Pregnant women exposed to antidepressants during pregnancy are encouraged to enroll in the National Pregnancy Registry for Antidepressants (NPRAD). Women 18 to 45 years of age or their health care providers may contact the registry by calling 844-405-6185. Enrollment should be done as early in pregnancy as possible.

Patient Education

• Discuss specific use of drug and side effects with patient as it relates to treatment. (HCAHPS: During this hospital stay, were you given any medicine that you had not taken before? Before giving you any new medicine, how often did hospital staff tell you what the medicine was for? How often did hospital staff describe possible side effects in a way you could understand?)

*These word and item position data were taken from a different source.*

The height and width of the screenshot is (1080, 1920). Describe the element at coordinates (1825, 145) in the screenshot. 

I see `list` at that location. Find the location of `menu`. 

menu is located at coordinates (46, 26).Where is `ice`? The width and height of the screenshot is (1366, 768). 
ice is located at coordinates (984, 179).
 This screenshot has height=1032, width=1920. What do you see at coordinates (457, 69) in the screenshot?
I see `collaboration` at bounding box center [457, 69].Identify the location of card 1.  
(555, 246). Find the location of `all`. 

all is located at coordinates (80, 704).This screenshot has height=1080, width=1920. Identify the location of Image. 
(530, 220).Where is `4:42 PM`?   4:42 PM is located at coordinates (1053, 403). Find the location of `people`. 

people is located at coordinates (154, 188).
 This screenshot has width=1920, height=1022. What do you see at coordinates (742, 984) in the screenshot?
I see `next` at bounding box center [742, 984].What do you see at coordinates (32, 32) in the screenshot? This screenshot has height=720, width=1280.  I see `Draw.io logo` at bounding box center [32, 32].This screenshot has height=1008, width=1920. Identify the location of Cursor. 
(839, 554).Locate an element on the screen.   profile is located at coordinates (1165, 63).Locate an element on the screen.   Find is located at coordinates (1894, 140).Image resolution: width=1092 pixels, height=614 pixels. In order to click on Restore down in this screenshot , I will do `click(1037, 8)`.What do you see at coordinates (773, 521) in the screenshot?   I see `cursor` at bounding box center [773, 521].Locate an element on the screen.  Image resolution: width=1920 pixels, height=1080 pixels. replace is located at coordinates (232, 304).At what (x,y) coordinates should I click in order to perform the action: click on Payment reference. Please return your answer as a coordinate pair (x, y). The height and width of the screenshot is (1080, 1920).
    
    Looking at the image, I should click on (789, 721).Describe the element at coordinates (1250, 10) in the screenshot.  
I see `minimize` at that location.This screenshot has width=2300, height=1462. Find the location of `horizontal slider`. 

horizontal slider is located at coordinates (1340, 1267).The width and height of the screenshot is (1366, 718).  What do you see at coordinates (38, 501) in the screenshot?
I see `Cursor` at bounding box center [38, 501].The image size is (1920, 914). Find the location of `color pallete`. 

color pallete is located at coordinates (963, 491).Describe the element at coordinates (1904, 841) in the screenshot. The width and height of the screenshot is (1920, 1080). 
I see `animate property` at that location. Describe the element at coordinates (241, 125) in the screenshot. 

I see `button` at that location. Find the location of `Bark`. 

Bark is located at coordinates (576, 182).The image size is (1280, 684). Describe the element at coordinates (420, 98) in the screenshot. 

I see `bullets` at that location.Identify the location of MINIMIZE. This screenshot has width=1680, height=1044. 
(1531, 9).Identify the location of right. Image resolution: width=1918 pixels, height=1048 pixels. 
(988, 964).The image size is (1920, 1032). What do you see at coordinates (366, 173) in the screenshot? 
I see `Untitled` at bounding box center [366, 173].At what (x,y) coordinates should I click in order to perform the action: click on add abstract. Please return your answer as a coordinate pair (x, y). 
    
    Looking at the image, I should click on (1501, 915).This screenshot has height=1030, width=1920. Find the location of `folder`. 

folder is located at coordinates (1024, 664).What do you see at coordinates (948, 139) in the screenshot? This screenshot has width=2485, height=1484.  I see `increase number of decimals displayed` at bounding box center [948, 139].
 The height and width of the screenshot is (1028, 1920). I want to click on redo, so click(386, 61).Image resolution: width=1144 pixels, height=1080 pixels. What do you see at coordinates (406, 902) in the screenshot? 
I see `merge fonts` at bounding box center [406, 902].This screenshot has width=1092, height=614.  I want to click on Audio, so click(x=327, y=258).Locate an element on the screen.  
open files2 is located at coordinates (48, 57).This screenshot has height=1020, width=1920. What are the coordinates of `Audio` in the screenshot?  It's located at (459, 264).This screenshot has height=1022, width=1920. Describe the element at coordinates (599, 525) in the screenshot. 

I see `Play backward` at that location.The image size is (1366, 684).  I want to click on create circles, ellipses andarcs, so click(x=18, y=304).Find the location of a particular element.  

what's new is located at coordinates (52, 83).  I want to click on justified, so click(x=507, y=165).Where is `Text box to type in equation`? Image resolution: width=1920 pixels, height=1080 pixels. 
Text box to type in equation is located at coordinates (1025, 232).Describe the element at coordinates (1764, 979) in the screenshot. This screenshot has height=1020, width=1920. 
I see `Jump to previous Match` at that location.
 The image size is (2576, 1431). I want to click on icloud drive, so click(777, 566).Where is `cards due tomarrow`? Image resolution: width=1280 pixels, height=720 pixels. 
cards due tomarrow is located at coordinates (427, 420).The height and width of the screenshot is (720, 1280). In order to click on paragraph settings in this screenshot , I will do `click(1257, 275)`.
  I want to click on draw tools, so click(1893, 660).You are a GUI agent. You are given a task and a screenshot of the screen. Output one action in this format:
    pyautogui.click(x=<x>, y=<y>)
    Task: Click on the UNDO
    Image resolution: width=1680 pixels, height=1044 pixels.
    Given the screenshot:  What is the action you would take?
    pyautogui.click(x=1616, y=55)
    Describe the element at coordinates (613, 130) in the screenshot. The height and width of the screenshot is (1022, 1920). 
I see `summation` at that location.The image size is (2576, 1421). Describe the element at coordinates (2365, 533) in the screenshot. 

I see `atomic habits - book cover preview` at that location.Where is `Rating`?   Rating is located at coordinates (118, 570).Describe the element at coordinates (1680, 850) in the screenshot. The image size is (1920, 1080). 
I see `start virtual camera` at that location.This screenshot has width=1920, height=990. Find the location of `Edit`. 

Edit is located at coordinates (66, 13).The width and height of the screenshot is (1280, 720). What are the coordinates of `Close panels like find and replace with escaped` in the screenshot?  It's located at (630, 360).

• Patient may experience dizziness, nausea, vomiting, anxiety, dry mouth, fatigue, insomnia, loss of strength and energy, lack of appetite, diarrhea, rhinorrhea, constipation, flatulence, sweating a lot, tremors, or change in taste. Have patient report immediately to prescriber vision changes, eye pain, eye irritation, signs of depression (suicidal ideation, anxiety, emotional instability, illogical thinking), signs of low sodium (headache, trouble focusing, memory problems, illogical thinking, weakness, seizures, or change in balance), signs of bleeding (vomiting blood or vomit that looks like coffee grounds; coughing up blood; blood in the urine; black, red, or tarry stools; bleeding from the gums; abnormal vaginal bleeding; bruises without a reason or that get bigger; or any bleeding that is very bad or that will not stop), polyuria, sexual dysfunction, loss of libido, seizures, menstrual changes, signs of serotonin syndrome (dizziness, severe headache, agitation, hallucinations, tachycardia, arrhythmia, flushing, tremors, sweating a lot, change in balance, severe nausea, severe diarrhea), or priapism (HCAHPS).

• Educate patient about signs of a significant reaction (eg, wheezing; chest tightness; fever; itching; bad cough; blue skin color; seizures; or swelling of face, lips, tongue, or throat). Note: This is not a comprehensive list of all side effects. Patient should consult prescriber for additional questions.

Intended Use and Disclaimer: Should not be printed and given to patients. This information is intended to serve as a concise initial reference for health care professionals to use when discussing medications with a patient. You must ultimately rely on your own discretion, experience, and judgment in diagnosing, treating, and advising patients.